Да, и без экспериментов хватало столкновений с этим народом. Сам их город, изначально чисто индустриальный (его и строили как город-завод) был переполнен пролетариатом, безликой, озлобленно-агрессивной массой. И часто, проскакивая торопливым шагом мимо пивных ларьков, Станислав Олегович слышал вымученно горделивое, сопровождаемое порой глухим биением в грудь: "Я — простой человек!". И тогда, именно тогда, у Гаврилова созрел очередной афоризм: "Государство, населенное сплошь "простыми" людьми, — уже не государство, а язва на теле цивилизации". Позднее афоризм этот разросся в многоярусную философскую конструкцию, которую Гаврилов создавал и оттачивал на протяжении многих и многих лет. За пример такой вот потенциальной язвы он взял родную и потому досконально изученную им изнутри и извне Россию.
Куда, куда было укрыться от "простых", если каждое лето студентов насильно собирали в строительные отряды и отправляли "поразмяться на свежем воздухе" (как говаривал проректор по воспитательной работе). Благо бы посылали на ключевые комсомольские стройки, вроде БАМа, а то наоборот... Курс Гаврилова, по крайней мере, — все три года запихивали в один и тот же совхоз "Победа", что затерялся посреди тамбовских лесостепей. И все три года Гаврилов с ребятами клали там коровники из серых шлаковых плит, питаясь рисом и килькой в томате. Даже картошки совхозники жалели студентам, и вообще смотрели на них волчьим взглядом.

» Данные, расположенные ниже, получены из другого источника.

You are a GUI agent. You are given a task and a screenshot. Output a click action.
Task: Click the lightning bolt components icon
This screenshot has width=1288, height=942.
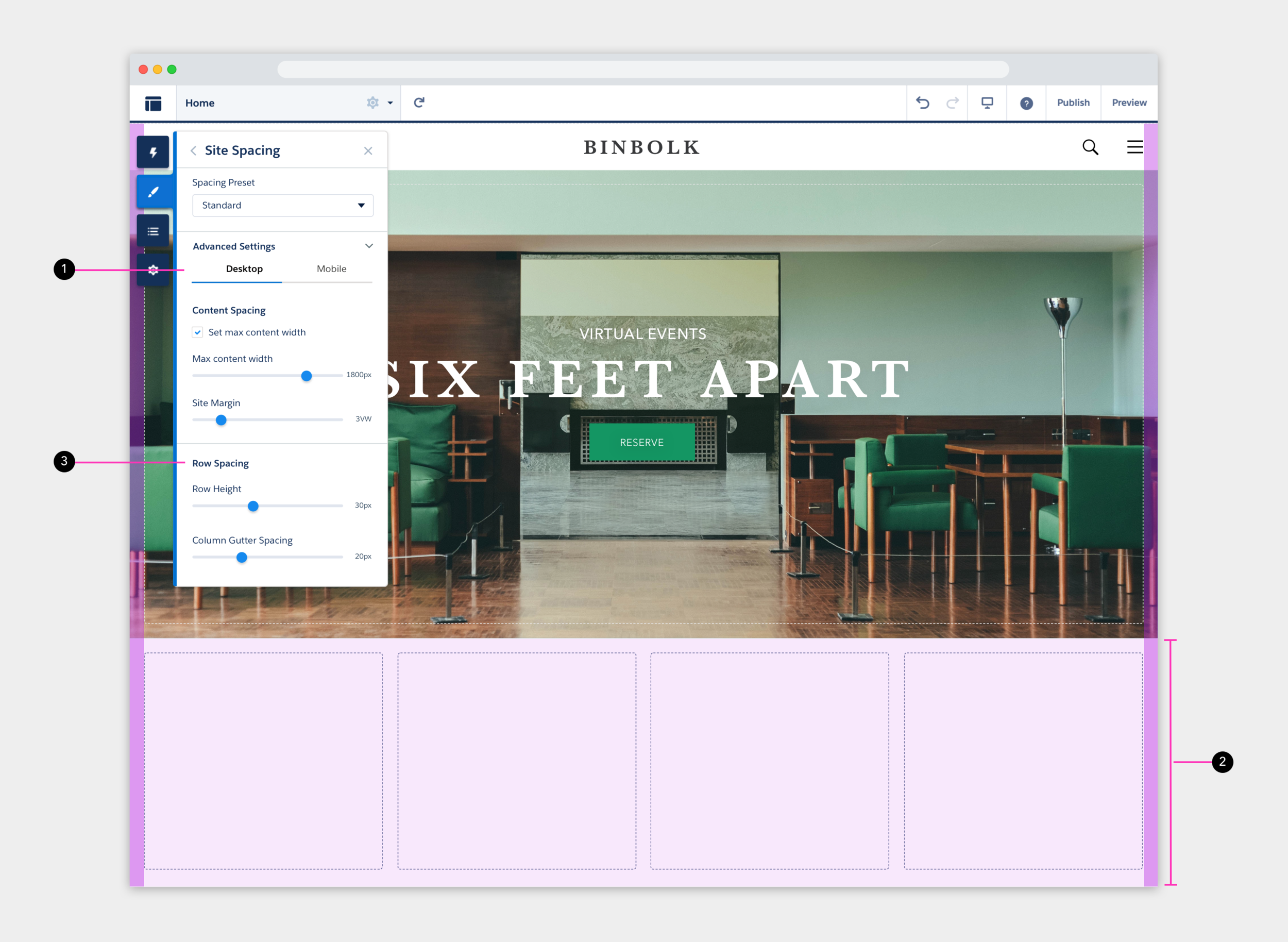tap(153, 152)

Путь на танцы и в кино был для стройотрядовцев напрочь закрыт, в селе появляться поодиночке они не рисковали; сельчане если и соглашались продать молока или овощей, то драли три цены. Жили ребята в здании школы, спали на набитых соломой, сто лет как уже изопревших тюфяках... А началась вражда с того, что в первую же неделю по приезде в "Победу" у студентов с местными произошло почти побоище.

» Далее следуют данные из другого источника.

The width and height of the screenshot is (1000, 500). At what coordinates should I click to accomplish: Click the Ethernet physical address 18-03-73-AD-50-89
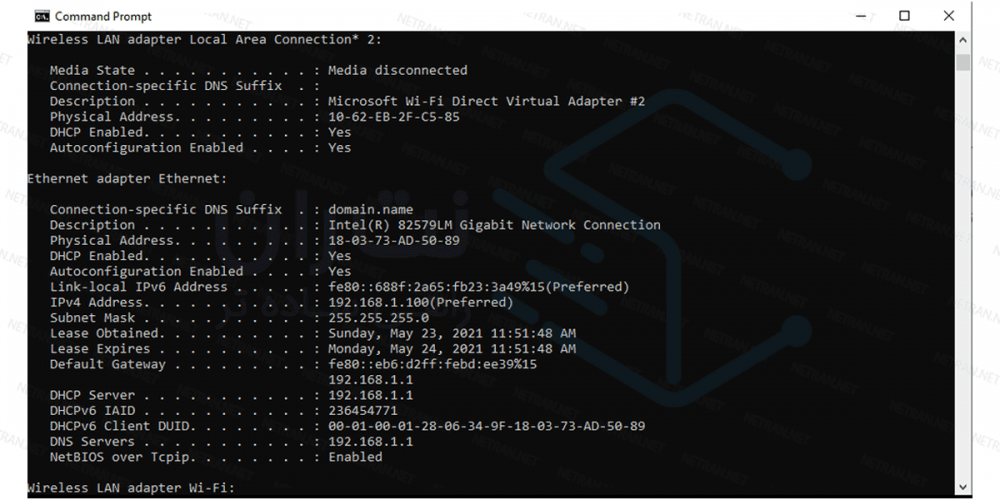click(x=394, y=240)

Дело в том, что ежедневно на строительство заявлялась компания самых отпетых победовских ухарей во главе с Серегой Балтоном (послужил он матросом береговой охраны где-то в Ленинградской области, теперь разгуливал по селу в тельняшке и обтрепанных клешах, только бескозырки с лентами на голове не хватало). Ухари поначалу в тупом молчании глазели, как студенты выкладывают стены коровника, а затем начинали потихоньку, словно бы разгоняясь, всячески подкалывать их, грязно острили и сами же гоготали над своими шутками. Студенты не связывались, только быстрей работали мастерками. И однажды, наверное, обозлясь, что "городские" не реагируют на подначки, Серега Балтон демонстративно, в тот самый момент, когда Станислав зачерпывал из бадьи порцию раствора, кинул туда окурок своей беломорины. Это уж переходило все рамки, и взбешенный Гаврилов, схватив за шкирку, сбросил подонка с лесов. Высота была небольшая, метра полтора, и тот не пострадал, а снова, матерясь, цепляясь за доски клешами, полез наверх... Станислав быстро оценил ситуацию, спрыгнул и приготовился к драке. И Балтон, конечно, бросился на него, бросился дуром, не прикрываясь, заботясь лишь о своем ударе. Станиславу ничего не стоило врезать ему хоть в лоб, хоть поддых, но он сдержался, ловко заломив руку горе-матросика, и внятно, раздельно спросил: "Чего тебе надо, звереныш? Мало вас газом травили, все не можете успокоиться? — и отшвырнул его прочь. — Пшел вон, скотина!".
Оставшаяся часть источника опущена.